Either way, I hope something like SLIMEs are eventually found in a meteor.
Seeing ALH 84001 on the list reminds me of those heady days in 1996 when it seemed microscopic fossils of Martian life had been found in it … but nooo. (I do think fossils of some kind are likely to be eventually be found in Mars rocks though. )
February 26, 2021 at 8:47 pm
The Wikipedia article on panspermia (link) has some cool info (with refs, natch) on the ability of microbes to survive ejection- and reentry-like scenarios. Frankly that sounds like just crazy fun science: “Hey, let’s shoot this rock rilly fast and hard and see if the germs make it!”
February 27, 2021 at 9:15 pm
If Terran and Martian life have a common origin, Venus, pre-Terra, and Theia might also be possibilities. I’m not sure if the faint young sun problem rules out a Martian origin, but it would favor a Venusian origin. pre-Terra, and Theia, wouldn’t have any trouble ejecting material to escape velocity, though t;s unlikely anything would survive on the surface.

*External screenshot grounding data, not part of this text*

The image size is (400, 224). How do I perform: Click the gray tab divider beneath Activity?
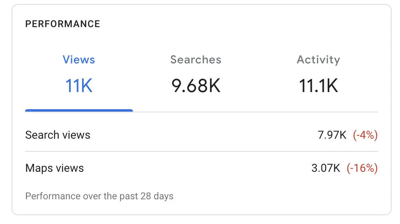tap(319, 112)
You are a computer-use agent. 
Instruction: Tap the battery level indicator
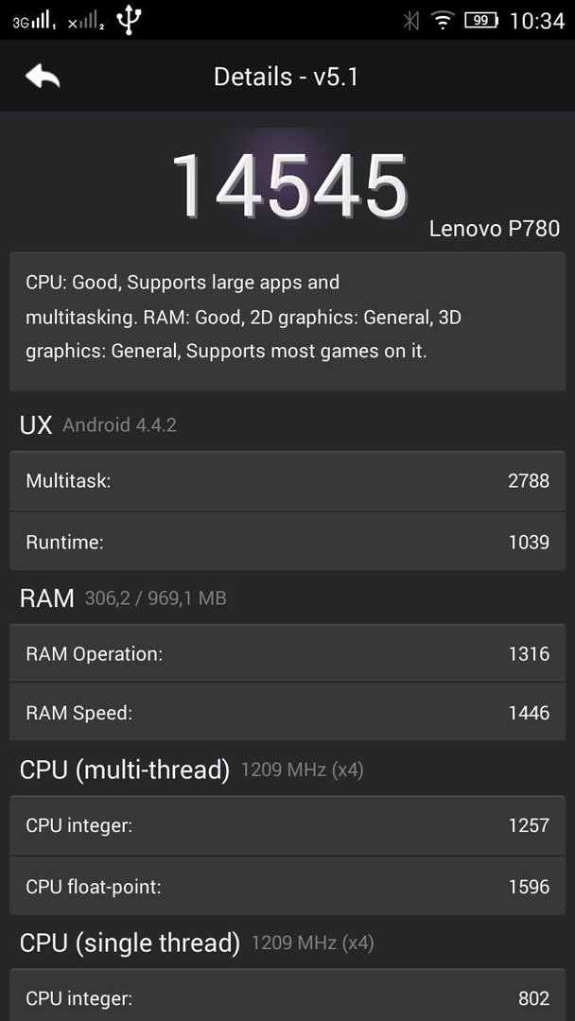pyautogui.click(x=481, y=21)
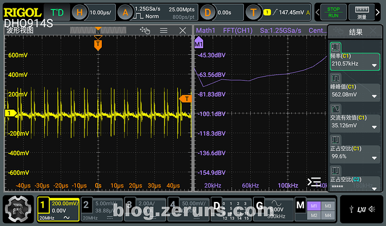Enable channel 4

pos(173,204)
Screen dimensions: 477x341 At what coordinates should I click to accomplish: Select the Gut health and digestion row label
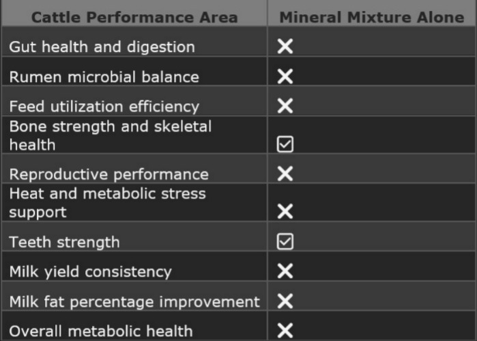(x=102, y=47)
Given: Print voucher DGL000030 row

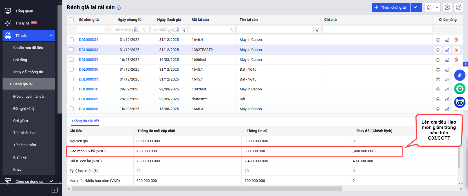Looking at the screenshot, I should pos(438,70).
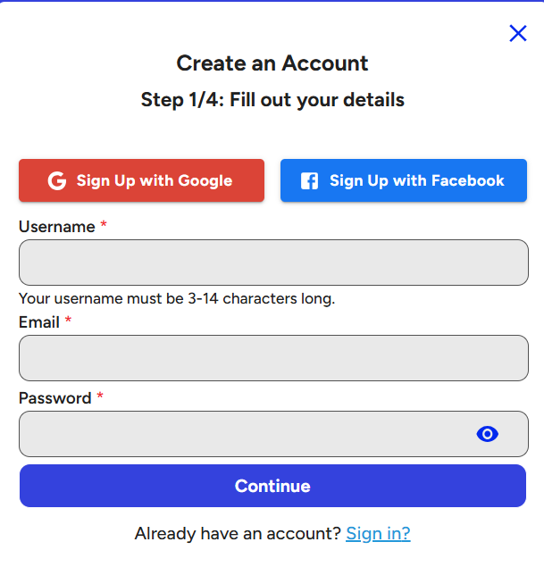Focus the Email input field
544x567 pixels.
273,358
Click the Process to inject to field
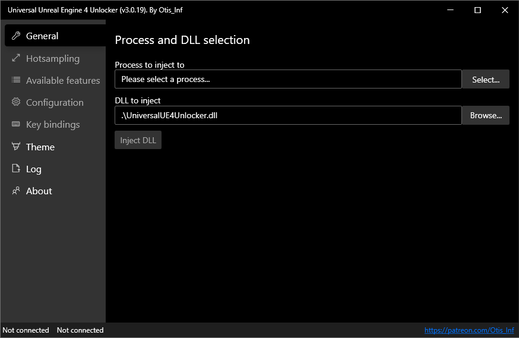The width and height of the screenshot is (519, 338). coord(288,79)
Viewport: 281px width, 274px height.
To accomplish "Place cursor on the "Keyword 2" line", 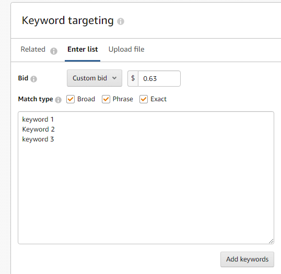I will 38,129.
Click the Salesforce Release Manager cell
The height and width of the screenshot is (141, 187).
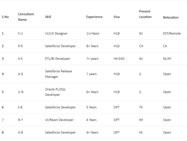click(58, 74)
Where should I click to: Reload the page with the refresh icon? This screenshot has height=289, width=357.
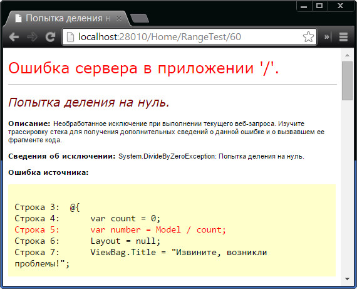click(x=50, y=37)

February 27, 2021 at 9:17 pm
P.S. But that might not leave enough time for life to evolve before the collision.
March 17, 2021 at 6:29 am
Now that we have proof of bacteria and blue-green algae embedded in solid sea-floor rock surviving for fully 100 million years, revived and (the latter) photosynthesizing(!), any skepticism over survival over a mere million years, even in the harsh environment of space, collapses.
I remember, 30+ years ago, Raul Cano’s reports of bacteria extracted from crops of bees embedded in amber for 25M+ and revived were treated with withering derision, despite their being sequenced and shown to be ancestral to those found in modern bees.